The first thing to remember is that every mom — and therefore every pregnancy — is different. While some moms might feel slight "quickening" movements as early as 14 to 16 weeks, others don't feel movement until later in pregnancy. So basically, what's normal for another mom might not be normal for you.
According to Ashlyn Biedebach, women’s health RN and doula, how early you feel baby movement varies based on whether it's your first pregnancy (typically, you feel movement earlier if it's not your first pregnancy), how many babies you are carrying, the placement of the placenta — feelings of movement can be impeded if the placenta is anterior (attached to the front of the uterus) — and your body composition.

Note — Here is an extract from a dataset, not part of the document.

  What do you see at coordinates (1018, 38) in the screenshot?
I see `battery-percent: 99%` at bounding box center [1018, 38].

Why is baby movement important?
"The movement of your baby reflects the health and well-being of the placenta," Dr. Sherry Ross, OB-GYN and women’s health expert at Providence Saint John’s Health Center in Santa Monica, California, tells SheKnows. "The placenta is the 'heart' of the pregnancy since this is where all the nutrients and oxygen come from, which go directly to your baby. If there is less baby movement, this could mean the placenta is no longer working well and could ultimately be dangerous to your baby."
When should I feel my baby kick?
When you start feeling regular fetal movements — whether that's at 18 weeks, 21 weeks or 24 weeks — you may be able to identify your baby's unique patterns. "Your baby sleeps most of the day while growing inside your uterus," says Ross. "After meals, snacks and at night, your baby's movements will be more noticeable."
Should I count kicks?
According to Ross, you don't need to get too worried about counting your baby's kicks unless you notice your baby’s daily movement is less often in general. As long as your baby has 10 movements in a two-hour period at least twice a day, you don't have anything to worry about, she says.

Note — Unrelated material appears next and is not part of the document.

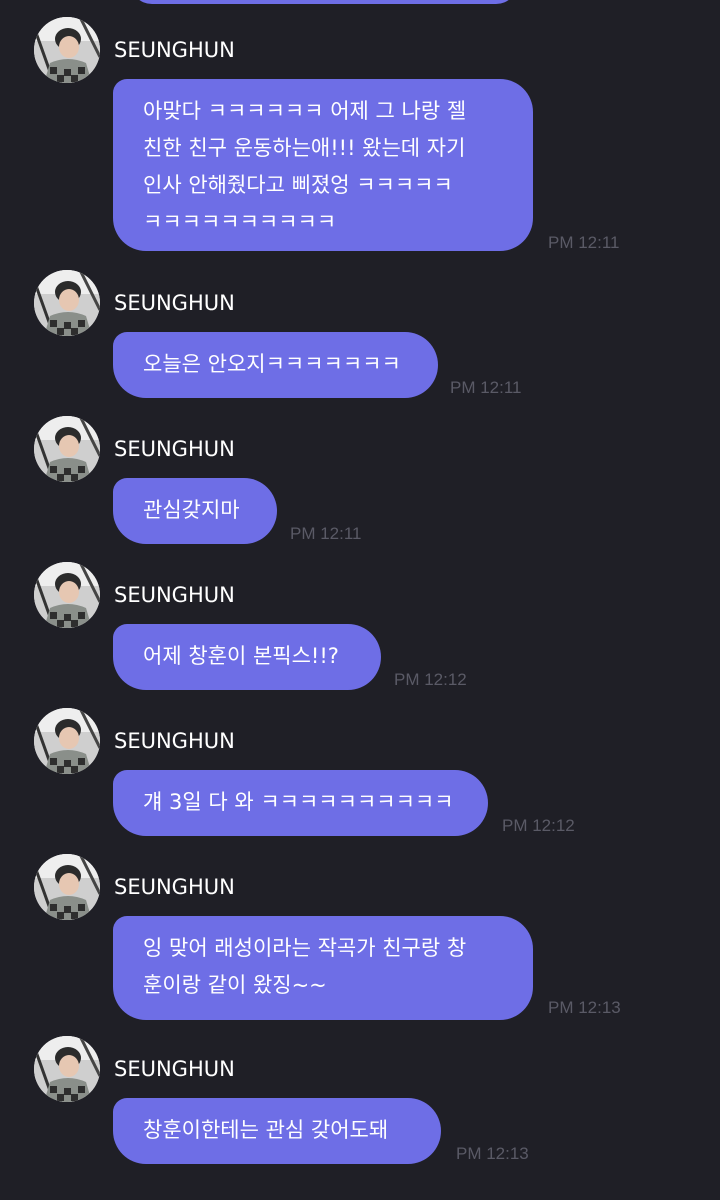  I want to click on message-bubble: 어제 창훈이 본픽스!!?, so click(247, 657).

Biedebach recommends setting aside a time during the day to sit down, rest and focus fully on fetal movements, making notes on paper or your phone to establish a baseline. "Moms can usually tell if something is happening that is different than normal, especially as the weeks go on and Baby is bigger," she says. "At this point, it isn't as hard to monitor movement since your baby's movements get more noticeable."

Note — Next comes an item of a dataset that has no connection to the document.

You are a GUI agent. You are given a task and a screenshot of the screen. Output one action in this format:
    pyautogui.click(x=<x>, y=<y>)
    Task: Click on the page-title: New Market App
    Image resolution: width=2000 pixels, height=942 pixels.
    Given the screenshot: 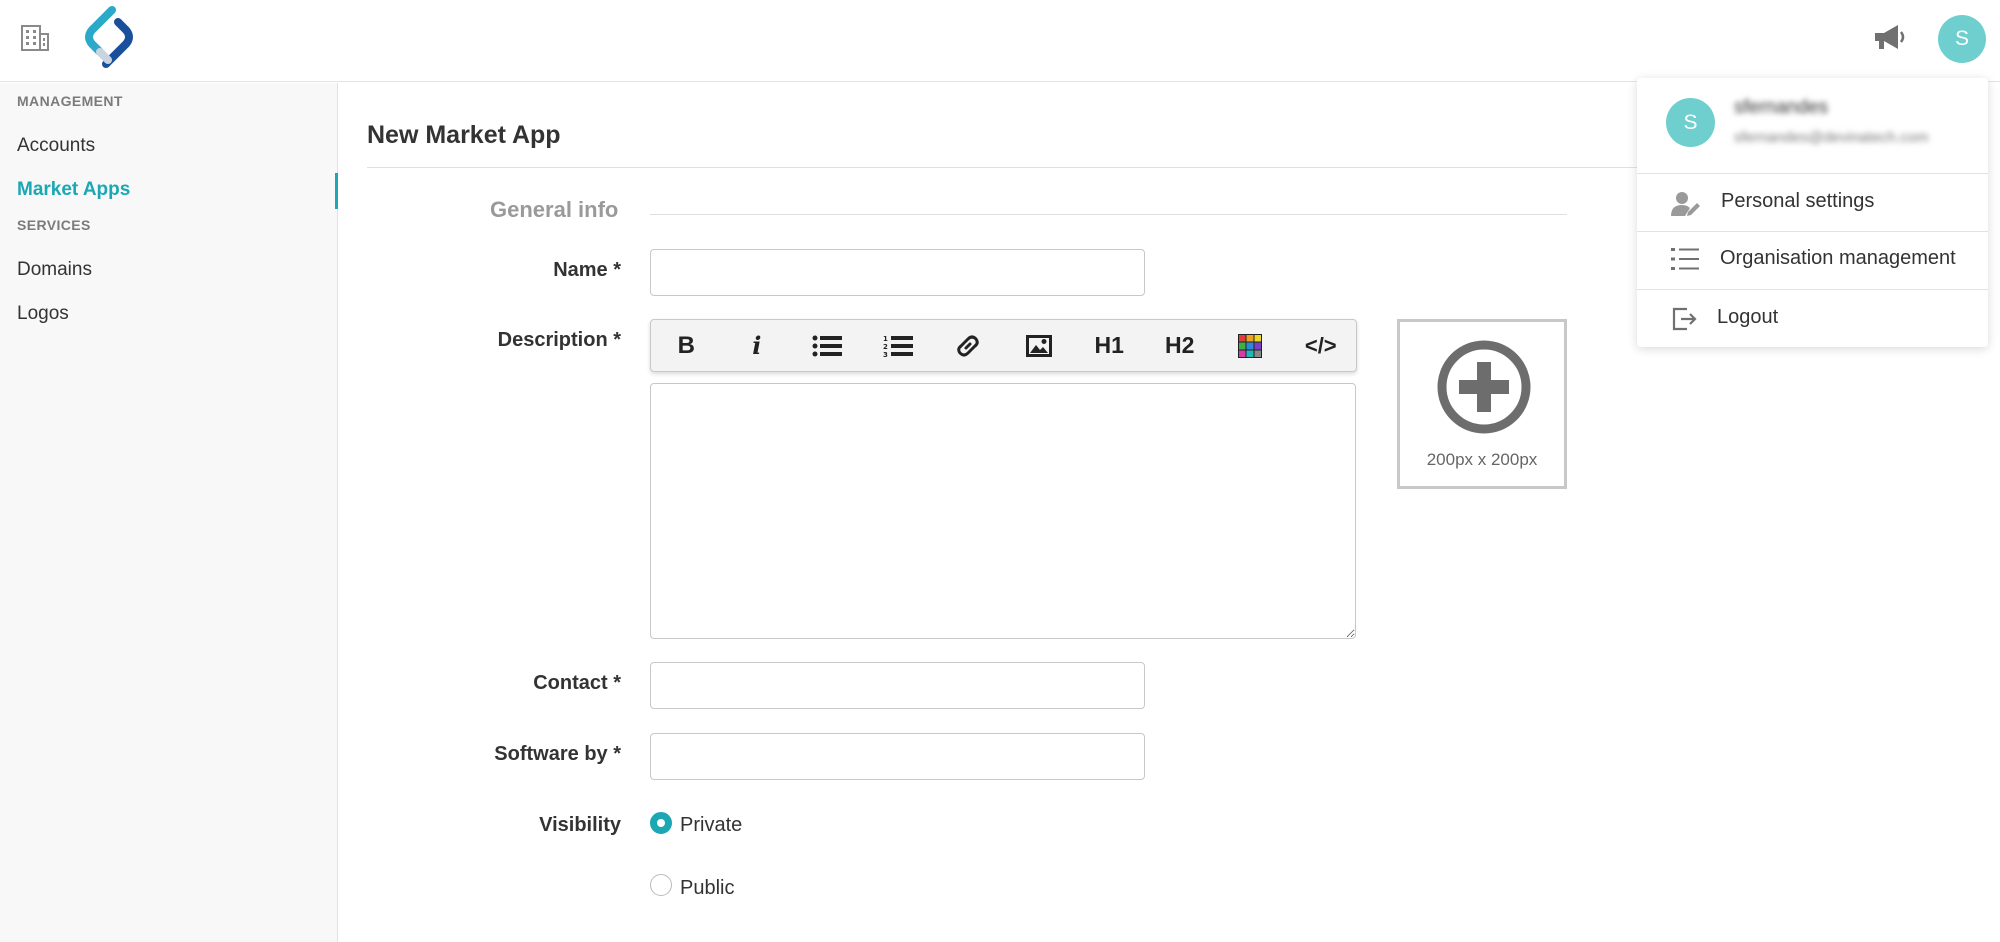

However, it's normal for your baby's movement to change and be less noticeable toward the end of your pregnancy.
"As your baby grows — a half pound a week in the last trimester — she has less space to stretch out," explains Ross. "The most likely reason a baby stops moving as much is due to less room inside the uterus. The baby grows faster than the uterus near the end of the pregnancy. It makes sense that a bigger baby has less space in the uterus to move as energetically as you may have noticed earlier in your pregnancy."
What should I do about decreased fetal movement?
If you notice less movement during the day, Ross suggests drinking a large glass of juice or a high-sugar drink and lying on your left side in a comfortable and quiet location. "There is a good chance the baby will move with a sugar and hydration boost," she says. "I recommend waiting two hours to see if your baby’s movement becomes noticeable."
If your baby still doesn’t move within that two-hour period, Ross recommends contacting your health care provider or obstetrician. "You may get an ultrasound to make sure the amniotic fluid around the baby is normal and the baby’s muscle tone and reflexes are present," she says. "Your doctor may also put you on a heart monitor to carry out the ultimate test for your baby’s well-being."
As with everything pregnancy-related, the most important piece of advice is to follow your gut feeling. If you're concerned about a change in your baby's movements, don't hesitate to contact your doctor. When it comes to your baby's well-being — and your peace of mind — it's always better to be safe than sorry.